By Anthony Bowe
THE COLORADO STATESMAN
A Colorado Supreme Court opinion delivered last Monday provides clarity to the state’s campaign finance laws and has spurred legislation to amend disclosure rules.
House Minority Leader Rep. Paul Weissmann, D-Louisville, and Sen. Morgan Carroll, D-Aurora, are drafting a bill that would alter disclosure rules for those taking part in electioneering campaigns or making independent expenditures. Only scant details about the bill are available while Carroll prepares it for introduction.
“The U.S. Supreme Court gave us a wide window as far as disclosure and disclosure requirements, and that’ll be the key part of the legislation and how we find out who is spending money for or against who,” the Minority Leader said.
Weissmann said the bill might not be introduced until the second week in April as both chambers work on the Long Bill.
“I believe this needs to be urgently addressed this session before we go into the 2010 election cycle with gaping loopholes,” Carroll said in a statement Wednesday. “I am still working on my draft to make sure we get it right but hope to have it ready for introduction soon.”
The Colorado high court’s opinion came weeks after Gov. Bill Ritter submitted two interrogatories questioning the legality of Colorado’s election laws following the groundbreaking U.S. Supreme Court decision in Citizens United vs. FEC in January. The federal court found laws barring unions and corporations from contributing to campaigns for or against a candidate unconstitutionally restricted free speech.
Monday’s opinion strikes down state constitution sections 3.4 and 6.2 in Article XXVIII. Corporations and unions in the state can now contribute uncapped amounts of money to advocacy campaigns and can sponsor mailers and TV ads.
“We’re very fortunate that the Supreme Court acted on this so expeditiously,” said Secretary of State Bernie Buescher.
Existing disclosure rules governing political committees and 527 and 501(c)(4) organizations are “inadequate,” according to Buescher. He said he is engaged in conversations with Carroll and Weissmann as they form the disclosure bill.

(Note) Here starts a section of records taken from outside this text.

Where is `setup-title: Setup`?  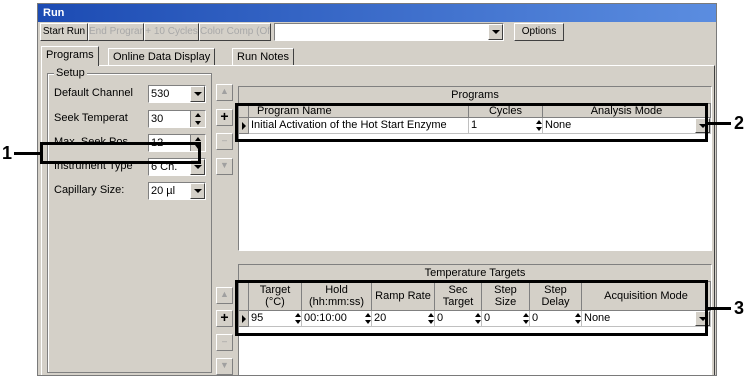
setup-title: Setup is located at coordinates (70, 73).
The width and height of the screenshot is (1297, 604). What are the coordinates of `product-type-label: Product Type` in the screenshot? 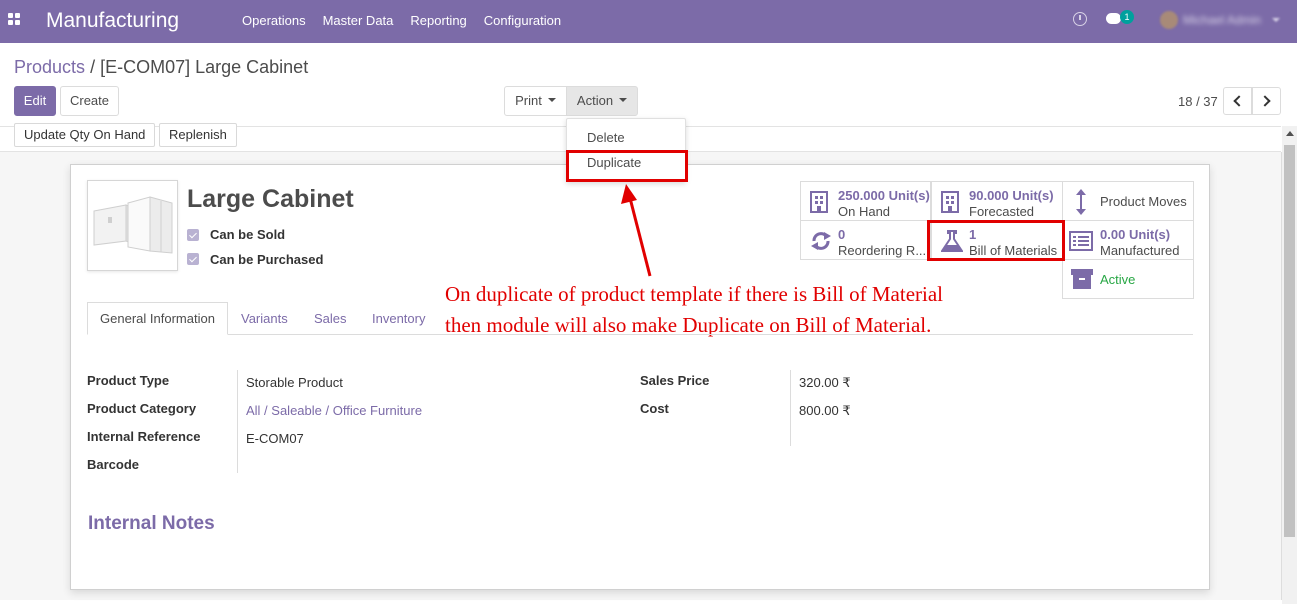 It's located at (128, 380).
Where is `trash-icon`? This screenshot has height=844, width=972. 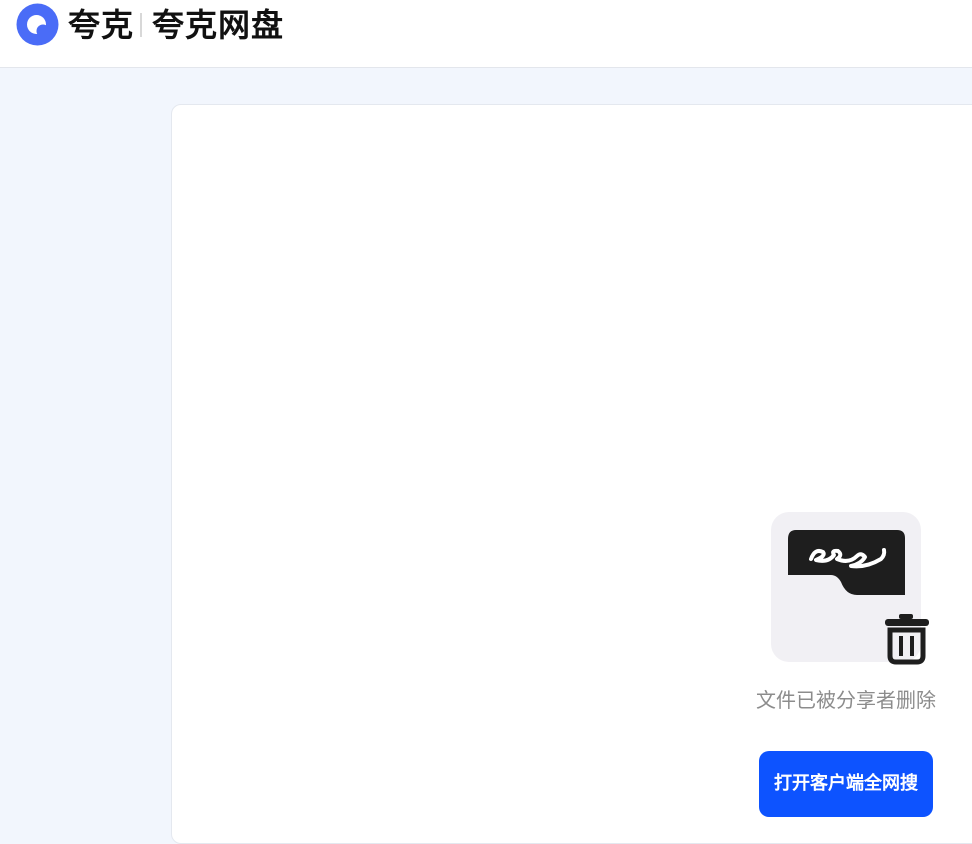 trash-icon is located at coordinates (907, 640).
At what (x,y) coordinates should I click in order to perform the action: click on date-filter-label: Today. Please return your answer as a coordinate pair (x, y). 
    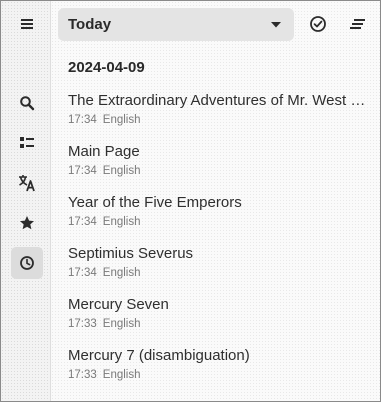
    Looking at the image, I should click on (90, 24).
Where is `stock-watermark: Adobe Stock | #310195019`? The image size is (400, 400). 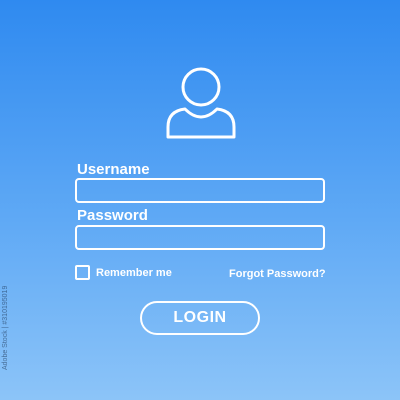 stock-watermark: Adobe Stock | #310195019 is located at coordinates (6, 328).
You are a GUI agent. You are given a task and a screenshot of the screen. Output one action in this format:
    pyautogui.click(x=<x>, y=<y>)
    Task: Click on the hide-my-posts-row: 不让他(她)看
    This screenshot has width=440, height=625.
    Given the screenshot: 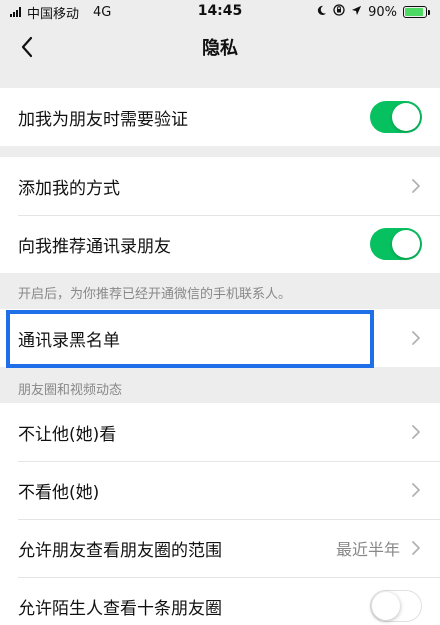 What is the action you would take?
    pyautogui.click(x=220, y=432)
    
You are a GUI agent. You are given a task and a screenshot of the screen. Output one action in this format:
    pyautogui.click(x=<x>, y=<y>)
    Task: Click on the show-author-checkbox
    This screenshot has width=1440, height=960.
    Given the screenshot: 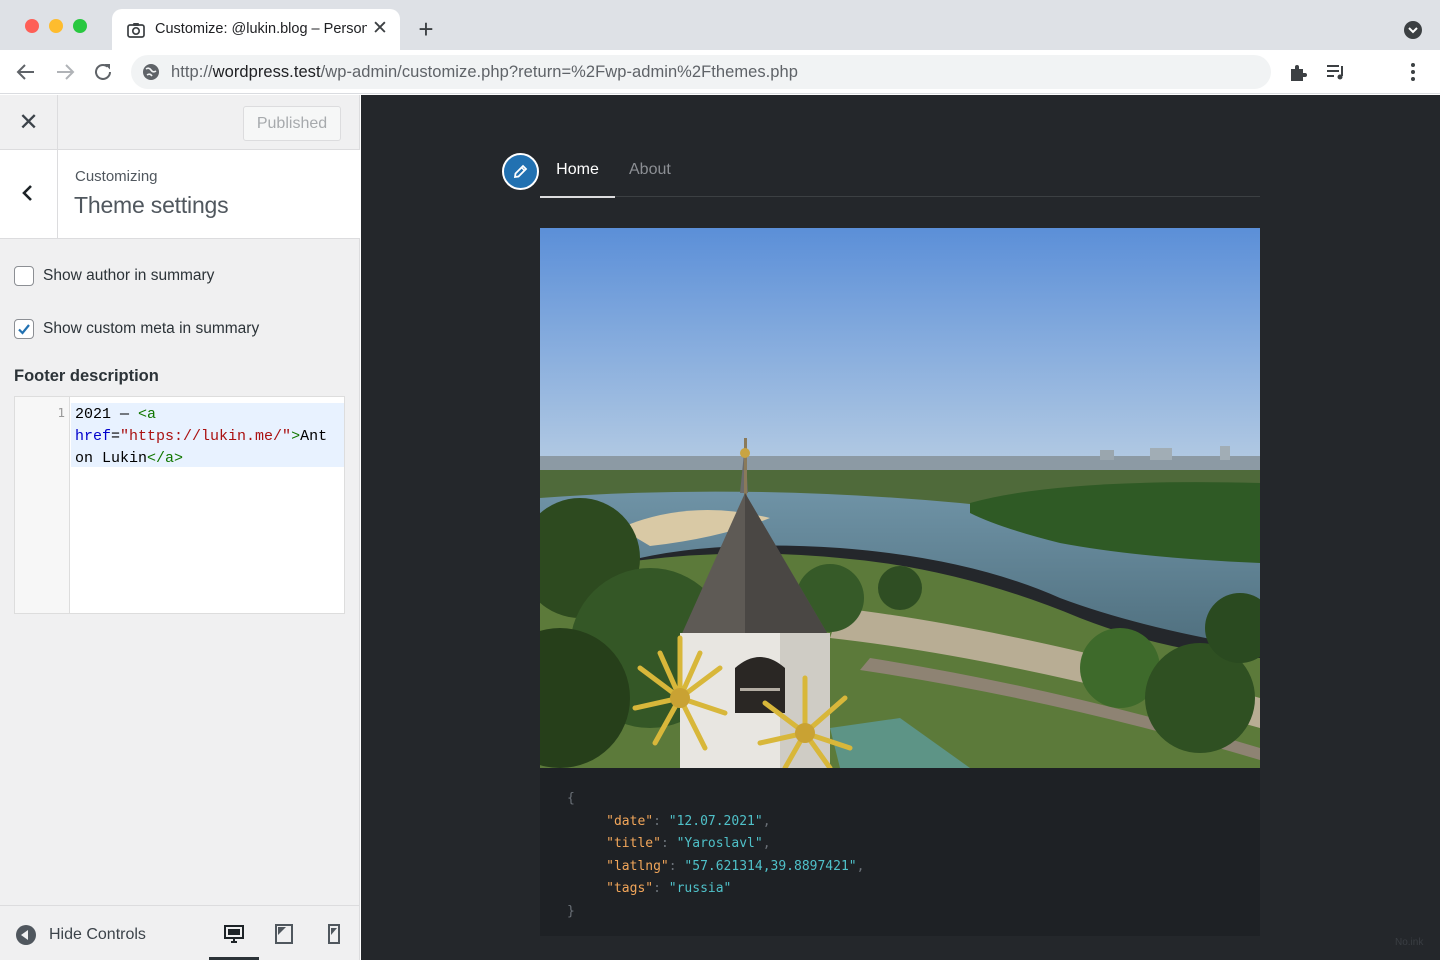 What is the action you would take?
    pyautogui.click(x=24, y=276)
    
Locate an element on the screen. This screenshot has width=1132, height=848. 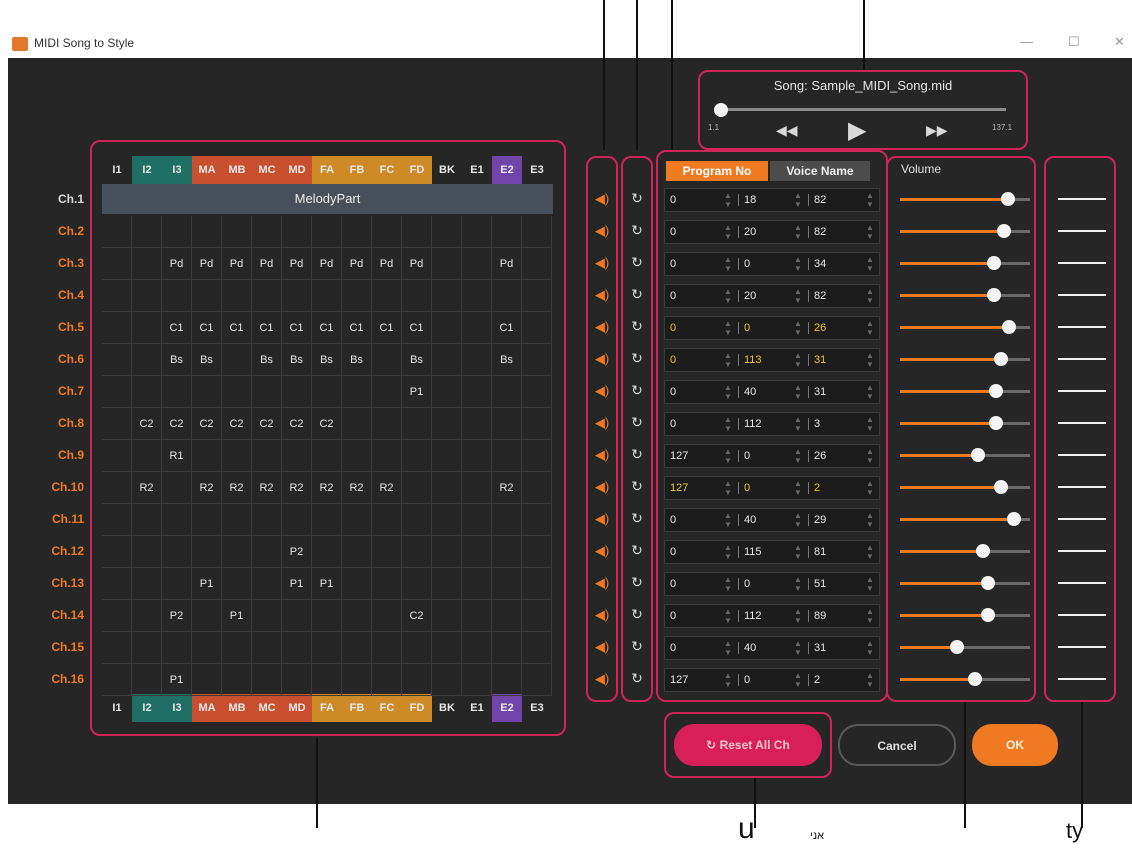
lsb-input: 3 is located at coordinates (817, 424).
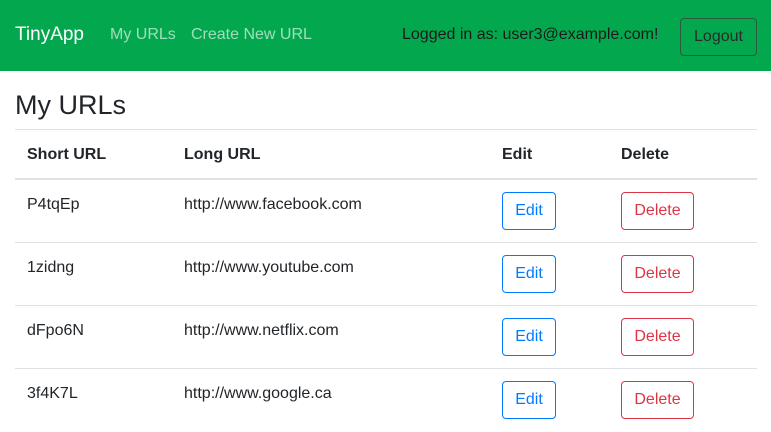  What do you see at coordinates (718, 37) in the screenshot?
I see `logout-button: Logout` at bounding box center [718, 37].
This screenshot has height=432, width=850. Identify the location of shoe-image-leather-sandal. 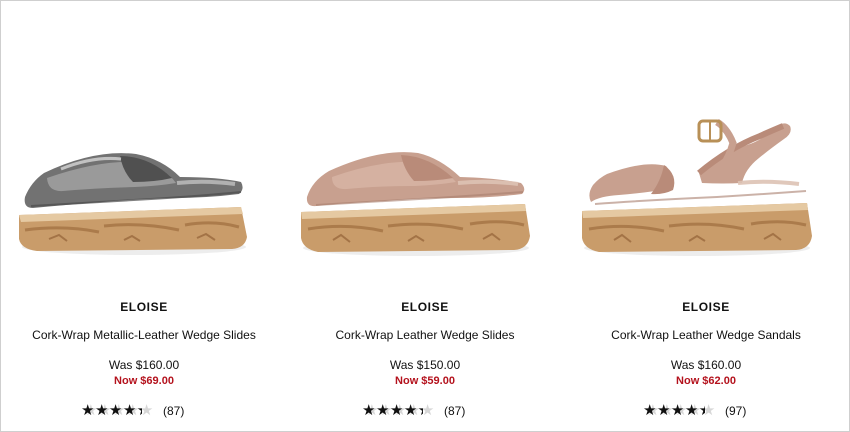
(697, 187).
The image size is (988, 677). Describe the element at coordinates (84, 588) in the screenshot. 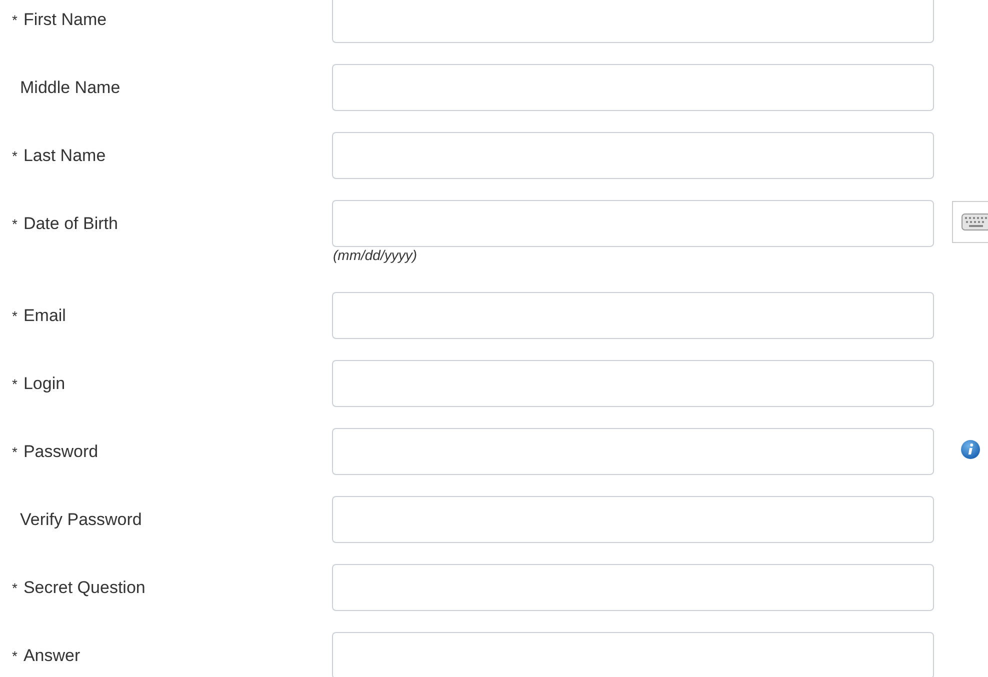

I see `field-label: Secret Question` at that location.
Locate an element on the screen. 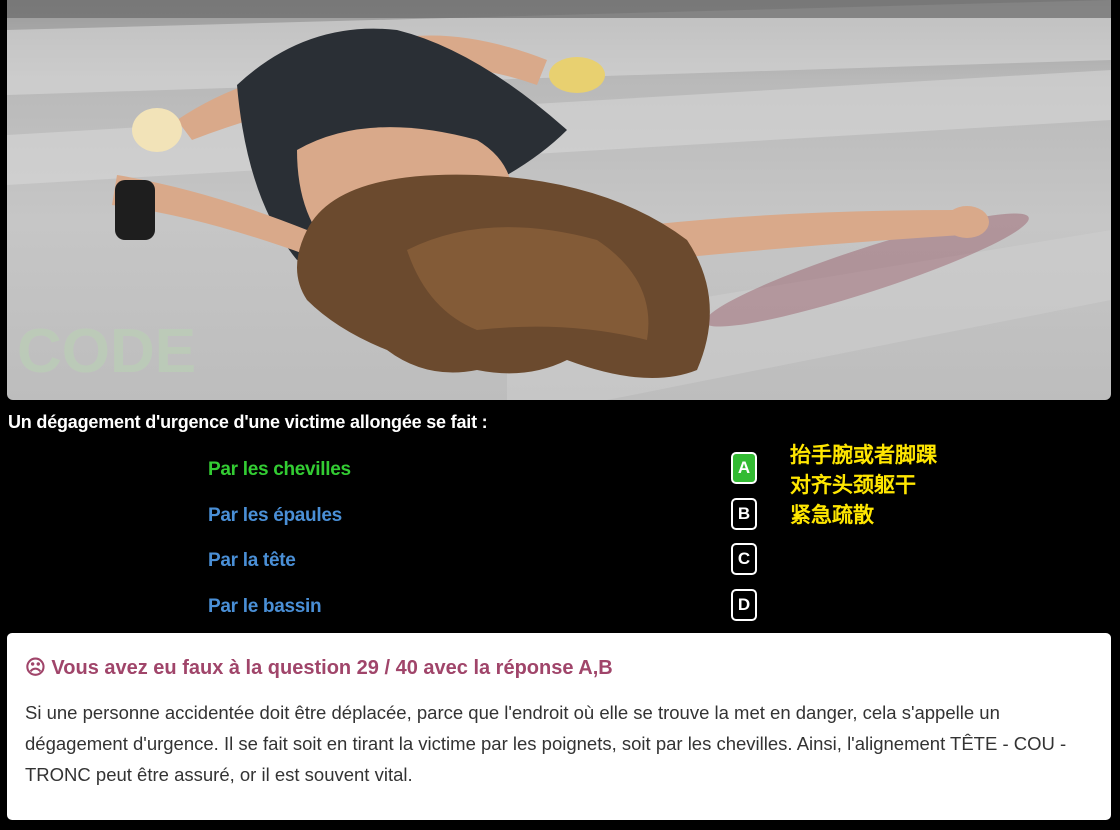 The image size is (1120, 830). answer-a-label: Par les chevilles is located at coordinates (280, 470).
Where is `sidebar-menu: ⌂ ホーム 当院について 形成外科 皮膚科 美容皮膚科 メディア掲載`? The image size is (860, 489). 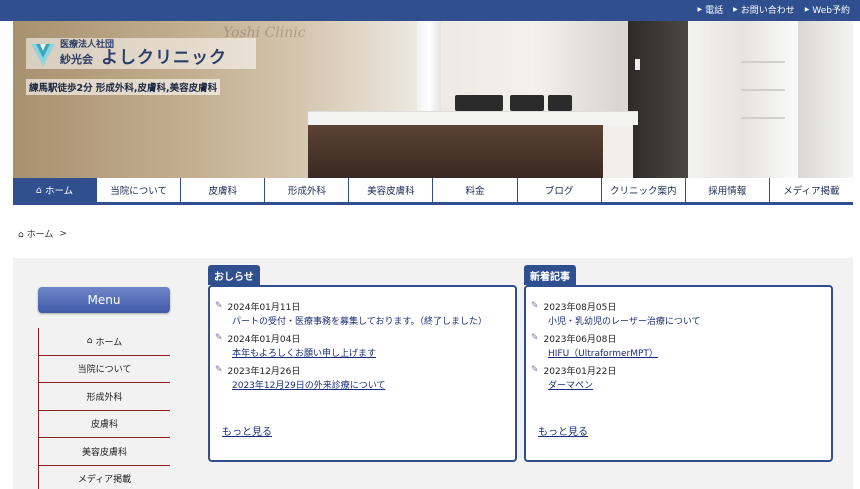 sidebar-menu: ⌂ ホーム 当院について 形成外科 皮膚科 美容皮膚科 メディア掲載 is located at coordinates (104, 408).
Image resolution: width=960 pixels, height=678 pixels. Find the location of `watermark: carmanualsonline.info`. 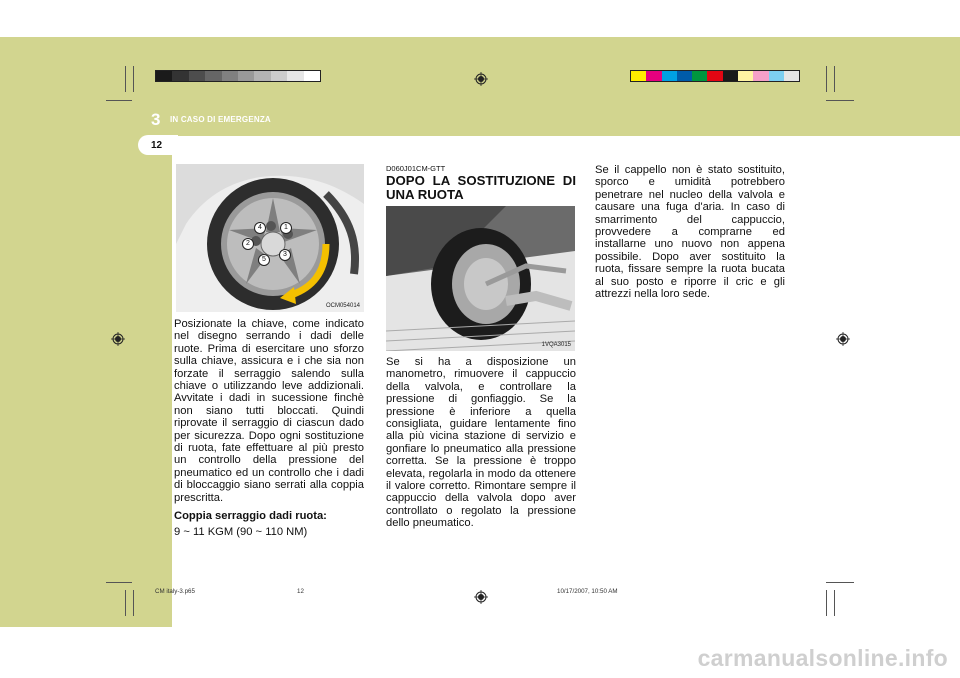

“I’m hopeful that one of the things that will come out of this is enhanced disclosures,” he said. “I think a lot of this discussion over the next week or so will be on how to make sure that the level of disclosure is appropriate.”
Weissmann hinted that any change to disclosure requirements would spring from current rules, which he said are already considered tight.
“We have pretty strict limits in disclosure requirements for candidate committees, for 527s, and certainly some pretty decent ones for issue committees, but given the United State’s Supreme Court decision, it really opens up the door for unlimited, unknown funding of campaigns and issues,” he said. “We can’t do anything about the unlimited nature but we certainly can do something about the unknown.”
John Zakhem, a campaign finance attorney and adjunct professor at the University of Denver’s Sturm law school, said current disclosure laws governing electioneering campaigns and independent expenditures are sufficient.
“The law, as it stands, requires just about anybody to make reports on their advocacy,” said Zakhem, who formerly served as counsel to the state GOP.
Weissmann speculated that the disclosure bill could garner bipartisan support.
“Some might not believe that there should be limits on contributions, but most people believe that there ought to be disclosure,” he said.
Buescher said the Colorado high court’s opinion eliminates imminent lawsuit threats from entities like corporations desiring clarification on Colorado’s laws before elections heat up. However, Citizens United opens discussion on several other topics that may end up decided in the courts, Buescher said. Questions are arising about contribution limits and campaign finance rules for U.S. subsidiaries of foreign owned corporations.
“[Citizens United] was an incredibly complex decision,” he said. “Going forward I think there’s going to be continuous conversation and discussion on this issue.”